Incorrect "RuntimeError: FlashAttention only support fp16 and bf16 data type"

jlamypoirier commented 6 months ago

Flash attn 2.5.7 always complains about the input data type even when it's clearly a correct one. I'm using the base image nvcr.io/nvidia/pytorch:24.03-py3

>>> import torch, flash_attn
>>> from flash_attn.flash_attn_interface import flash_attn_func
>>> x=torch.randn(1, 4096, 8, 128, dtype=torch.bfloat16, device="cuda")
>>> flash_attn.__version__
'2.5.7'
>>> flash_attn_func(x,x,x)
Traceback (most recent call last):
  File "<stdin>", line 1, in <module>
  File "/home/user/.local/lib/python3.10/site-packages/flash_attn/flash_attn_interface.py", line 831, in flash_attn_func
    return FlashAttnFunc.apply(
  File "/usr/local/lib/python3.10/dist-packages/torch/autograd/function.py", line 572, in apply
    return super().apply(*args, **kwargs)  # type: ignore[misc]
  File "/home/user/.local/lib/python3.10/site-packages/flash_attn/flash_attn_interface.py", line 511, in forward
    out, q, k, v, out_padded, softmax_lse, S_dmask, rng_state = _flash_attn_forward(
  File "/home/user/.local/lib/python3.10/site-packages/flash_attn/flash_attn_interface.py", line 51, in _flash_attn_forward
    out, q, k, v, out_padded, softmax_lse, S_dmask, rng_state = flash_attn_cuda.fwd(
RuntimeError: FlashAttention only support fp16 and bf16 data type
Exception raised from mha_fwd at /home/runner/work/flash-attention/flash-attention/csrc/flash_attn/flash_api.cpp:340 (most recent call first):
frame #0: c10::Error::Error(c10::SourceLocation, std::__cxx11::basic_string<char, std::char_traits<char>, std::allocator<char> >) + 0x99 (0x7fffec083d89 in /usr/local/lib/python3.10/dist-packages/torch/lib/libc10.so)
frame #1: c10::detail::torchCheckFail(char const*, char const*, unsigned int, char const*) + 0x6a (0x7fffec0335ac in /usr/local/lib/python3.10/dist-packages/torch/lib/libc10.so)
frame #2: mha_fwd(at::Tensor&, at::Tensor const&, at::Tensor const&, std::optional<at::Tensor>&, std::optional<at::Tensor>&, float, float, bool, int, int, bool, std::optional<at::Generator>) + 0x18e9 (0x7ffea50183d9 in /home/user/.local/lib/python3.10/site-packages/flash_attn_2_cuda.cpython-310-x86_64-linux-gnu.so)
frame #3: <unknown function> + 0x1391c9 (0x7ffea50341c9 in /home/user/.local/lib/python3.10/site-packages/flash_attn_2_cuda.cpython-310-x86_64-linux-gnu.so)
frame #4: <unknown function> + 0x135819 (0x7ffea5030819 in /home/user/.local/lib/python3.10/site-packages/flash_attn_2_cuda.cpython-310-x86_64-linux-gnu.so)
<omitting python frames>
frame #11: THPFunction_apply(_object*, _object*) + 0xf59 (0x7fffeb26c0c9 in /usr/local/lib/python3.10/dist-packages/torch/lib/libtorch_python.so)
frame #29: <unknown function> + 0x29d90 (0x7ffff7a00d90 in /usr/lib/x86_64-linux-gnu/libc.so.6)
frame #30: __libc_start_main + 0x80 (0x7ffff7a00e40 in /usr/lib/x86_64-linux-gnu/libc.so.6)

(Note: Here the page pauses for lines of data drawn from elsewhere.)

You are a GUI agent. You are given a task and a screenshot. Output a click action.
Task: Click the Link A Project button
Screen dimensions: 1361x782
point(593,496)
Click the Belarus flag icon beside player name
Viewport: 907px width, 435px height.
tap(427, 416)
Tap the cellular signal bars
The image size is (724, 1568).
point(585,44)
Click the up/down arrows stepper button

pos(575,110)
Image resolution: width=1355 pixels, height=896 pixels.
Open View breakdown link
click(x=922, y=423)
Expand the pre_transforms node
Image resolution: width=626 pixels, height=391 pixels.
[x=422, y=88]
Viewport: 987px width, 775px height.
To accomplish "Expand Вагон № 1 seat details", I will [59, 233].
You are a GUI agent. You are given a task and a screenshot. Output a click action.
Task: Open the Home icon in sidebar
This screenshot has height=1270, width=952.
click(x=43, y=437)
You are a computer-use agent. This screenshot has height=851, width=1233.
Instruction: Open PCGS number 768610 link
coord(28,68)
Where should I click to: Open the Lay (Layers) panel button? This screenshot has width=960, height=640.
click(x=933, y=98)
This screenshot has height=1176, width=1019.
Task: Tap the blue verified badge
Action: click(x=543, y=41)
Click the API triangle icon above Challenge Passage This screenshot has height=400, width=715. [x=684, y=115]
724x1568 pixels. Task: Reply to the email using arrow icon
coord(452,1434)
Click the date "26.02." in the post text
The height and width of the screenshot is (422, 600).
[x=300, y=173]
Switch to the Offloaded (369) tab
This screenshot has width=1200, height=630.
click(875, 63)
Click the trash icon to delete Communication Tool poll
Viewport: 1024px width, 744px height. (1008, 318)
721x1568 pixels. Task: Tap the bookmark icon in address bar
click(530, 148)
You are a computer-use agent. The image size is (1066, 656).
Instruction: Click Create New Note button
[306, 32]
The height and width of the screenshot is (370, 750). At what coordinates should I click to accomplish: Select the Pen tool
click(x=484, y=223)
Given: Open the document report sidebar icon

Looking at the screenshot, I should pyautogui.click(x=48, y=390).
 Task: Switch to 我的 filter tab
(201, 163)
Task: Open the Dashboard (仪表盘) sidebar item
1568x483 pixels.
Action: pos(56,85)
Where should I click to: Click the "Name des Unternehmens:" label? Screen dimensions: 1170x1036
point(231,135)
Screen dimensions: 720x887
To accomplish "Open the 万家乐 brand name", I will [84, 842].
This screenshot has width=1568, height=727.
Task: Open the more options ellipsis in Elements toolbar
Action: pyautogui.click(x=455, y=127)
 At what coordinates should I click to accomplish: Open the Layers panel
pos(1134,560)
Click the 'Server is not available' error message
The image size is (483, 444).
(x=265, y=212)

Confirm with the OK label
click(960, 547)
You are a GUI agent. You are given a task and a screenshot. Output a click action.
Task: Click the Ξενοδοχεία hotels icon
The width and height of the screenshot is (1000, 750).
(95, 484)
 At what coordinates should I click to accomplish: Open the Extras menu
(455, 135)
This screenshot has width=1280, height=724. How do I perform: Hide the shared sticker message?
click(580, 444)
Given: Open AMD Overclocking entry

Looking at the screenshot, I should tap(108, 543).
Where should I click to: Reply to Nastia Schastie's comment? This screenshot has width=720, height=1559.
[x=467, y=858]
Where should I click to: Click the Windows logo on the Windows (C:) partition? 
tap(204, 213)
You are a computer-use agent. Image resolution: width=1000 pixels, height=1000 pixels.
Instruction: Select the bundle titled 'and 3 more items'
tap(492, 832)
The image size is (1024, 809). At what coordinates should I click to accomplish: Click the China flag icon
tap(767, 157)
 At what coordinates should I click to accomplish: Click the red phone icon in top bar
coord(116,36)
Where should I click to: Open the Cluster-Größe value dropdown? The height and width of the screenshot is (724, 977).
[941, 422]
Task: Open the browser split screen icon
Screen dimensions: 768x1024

tridao commented 6 months ago

Thanks for the report, I can reproduce it. Investigating now. Might be because of the way torch (in C++) handle dtype.

tridao commented 6 months ago

Hmm compiling from scratch seems to work fine, so sth is wrong about the wheel we built.

tridao commented 6 months ago

I'm guessing this is because 24.03 uses CUDA 12.4 and the wheels built with nvcc 12.2 are somehow not compatible.

FremyCompany commented 4 months ago

What is the recommended fix then? Rebuild flash attention from code?

FremyCompany commented 4 months ago

I just did a fresh install using python setup.py install, but I still get the same error message. Either I did something wrong, or there is still a problem somewhere.

  File "/root/.cache/huggingface/modules/transformers_modules/microsoft/Phi-3-small-128k-instruct/f80aaa30bfc64c2b8ab214b541d9050e97163bc4/modeling_phi3_small.py", line 624, in forward
    attn_function_output = self._apply_dense_attention(
  File "/root/.cache/huggingface/modules/transformers_modules/microsoft/Phi-3-small-128k-instruct/f80aaa30bfc64c2b8ab214b541d9050e97163bc4/modeling_phi3_small.py", line 441, in _apply_dense_attention
    attn_output_unpad = flash_attn_varlen_kvpacked_func(
  File "/usr/local/lib/python3.10/dist-packages/flash_attn-2.5.9.post1-py3.10-linux-aarch64.egg/flash_attn/flash_attn_interface.py", line 978, in flash_attn_varlen_kvpacked_func
    return FlashAttnVarlenKVPackedFunc.apply(
  File "/usr/local/lib/python3.10/dist-packages/torch/autograd/function.py", line 572, in apply
    return super().apply(*args, **kwargs)  # type: ignore[misc]
  File "/usr/local/lib/python3.10/dist-packages/flash_attn-2.5.9.post1-py3.10-linux-aarch64.egg/flash_attn/flash_attn_interface.py", line 432, in forward
    out, q, k, v, out_padded, softmax_lse, S_dmask, rng_state = _flash_attn_varlen_forward(
  File "/usr/local/lib/python3.10/dist-packages/flash_attn-2.5.9.post1-py3.10-linux-aarch64.egg/flash_attn/flash_attn_interface.py", line 86, in _flash_attn_varlen_forward
    out, q, k, v, out_padded, softmax_lse, S_dmask, rng_state = flash_attn_cuda.varlen_fwd(
RuntimeError: FlashAttention only support fp16 and bf16 data type

Do you think I can comment the code that does the check, and reinstall, or is that just a sign that things will break down the line?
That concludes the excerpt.